Apple was known for his physical approach to the game at Ohio State and showed many of those traits as a rookie with the Giants. Apple was not known, however, to be a fleet, top cover guy and on occasions proved his critics right there as well. He knew he had work to do this offseason if he was going to follow in the footsteps of teammate Landon Collins, who also had a trying rookie season and then emerged as an All-Pro safety in his second year.
“I’ve been lifting a little bit,” Apple said. “I think I put on a good 10 pounds since the season ended. I’ve been working, just a little bit.”
Apple said he has gone from from 194 pounds up to 204 without losing any foot speed in the process, according to the Giants’ nouveau training measurement tools.
“We have these things, these little GPS on the back of our jerseys, so can they track our speed and they said that the last practice I was out here for was the fastest I’ve ever moved since I’ve been here. So I’m getting a little faster.”
That will go a long way towards his improvement this year. That and the fact that everything isn’t so new to him. The culture change from BMOC at Columbus to low man on the totem pole in East Rutherford is behind him now. His approach to year two is a much more mature one.

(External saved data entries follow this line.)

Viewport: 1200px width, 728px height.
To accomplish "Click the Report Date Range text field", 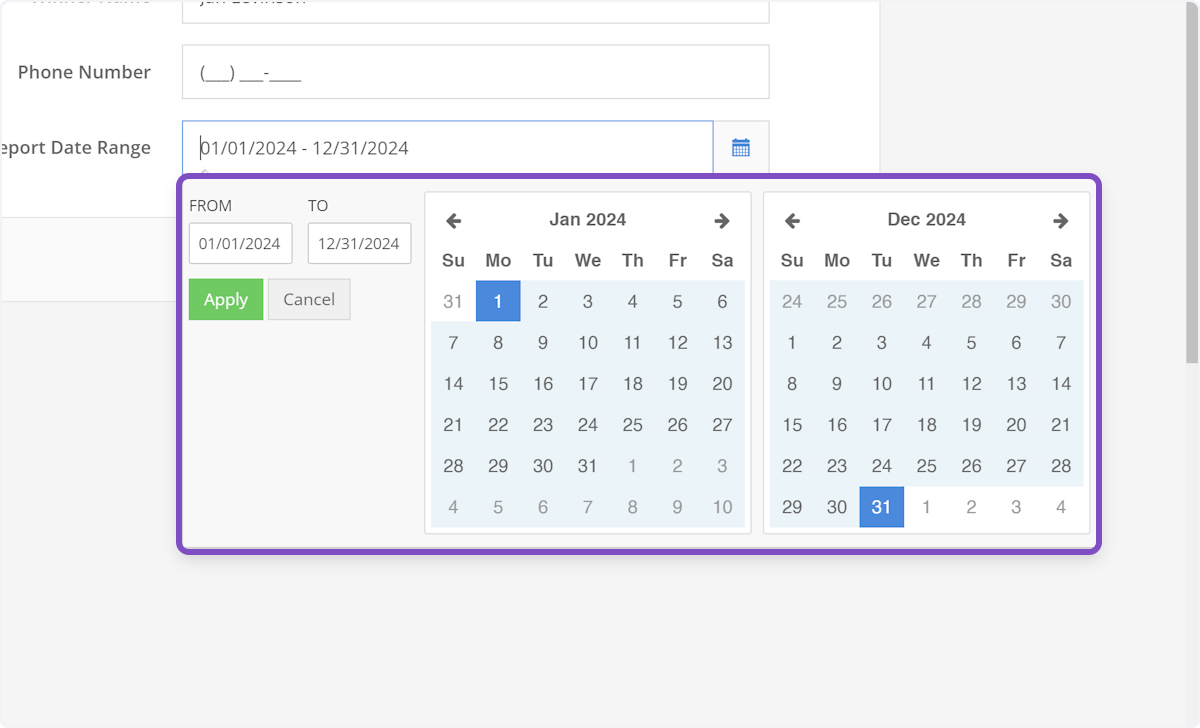I will click(x=447, y=147).
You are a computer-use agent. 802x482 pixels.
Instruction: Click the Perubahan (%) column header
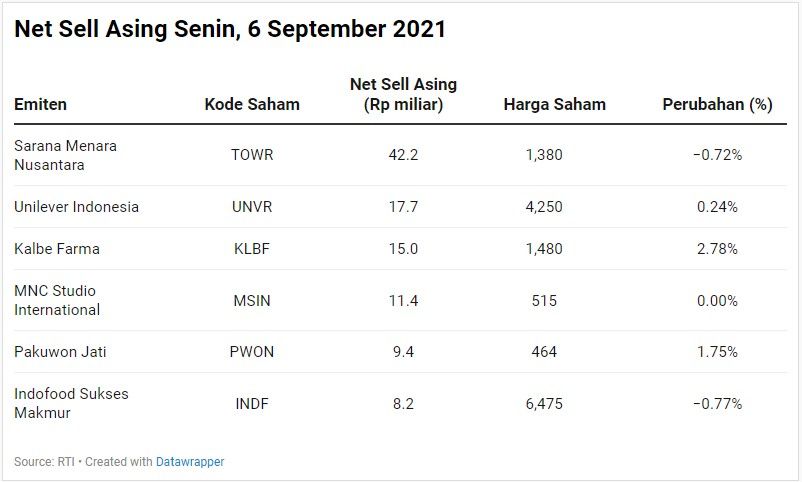[x=717, y=104]
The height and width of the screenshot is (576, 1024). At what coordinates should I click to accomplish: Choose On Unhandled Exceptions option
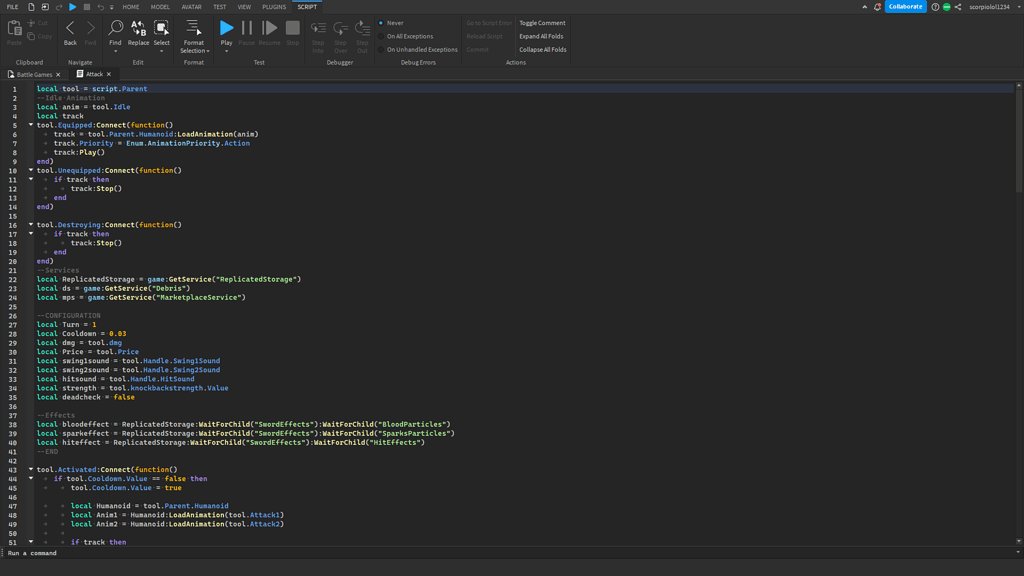pos(422,49)
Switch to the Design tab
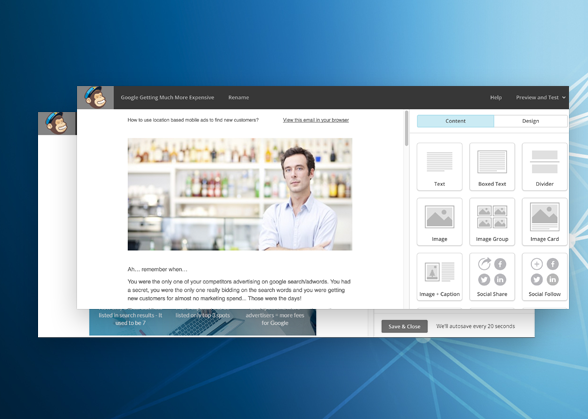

“Just being comfortable, I’d say,” he said in citing the main difference. “Also, always being in rhythm just mentally, always making sure I have a perfect routine and sticking it to it. That’s one thing I want to make I sure I do this year.”
Things have surely slowed down for Apple here in 2017. The 10th overall pick in last year’s draft is ready to live up to his pedigree but just being comfortable is a huge start.
“That’s probably that biggest difference, being able to see everything before it happens on the field,” he said. “Being able to communicate more with teammates, like the defensive ends and linebackers, because you have to make a lot of calls in this defense. I feel like I’m ten times ahead of where I was last year with that. It’s always going to be stuff to learn, so I’m just going to try to continue to learn.”
The Giants are hoping he can make a Collins-like jump this summer. That would give the Giants four Pro Bowl talents in their secondary. Not too shabby.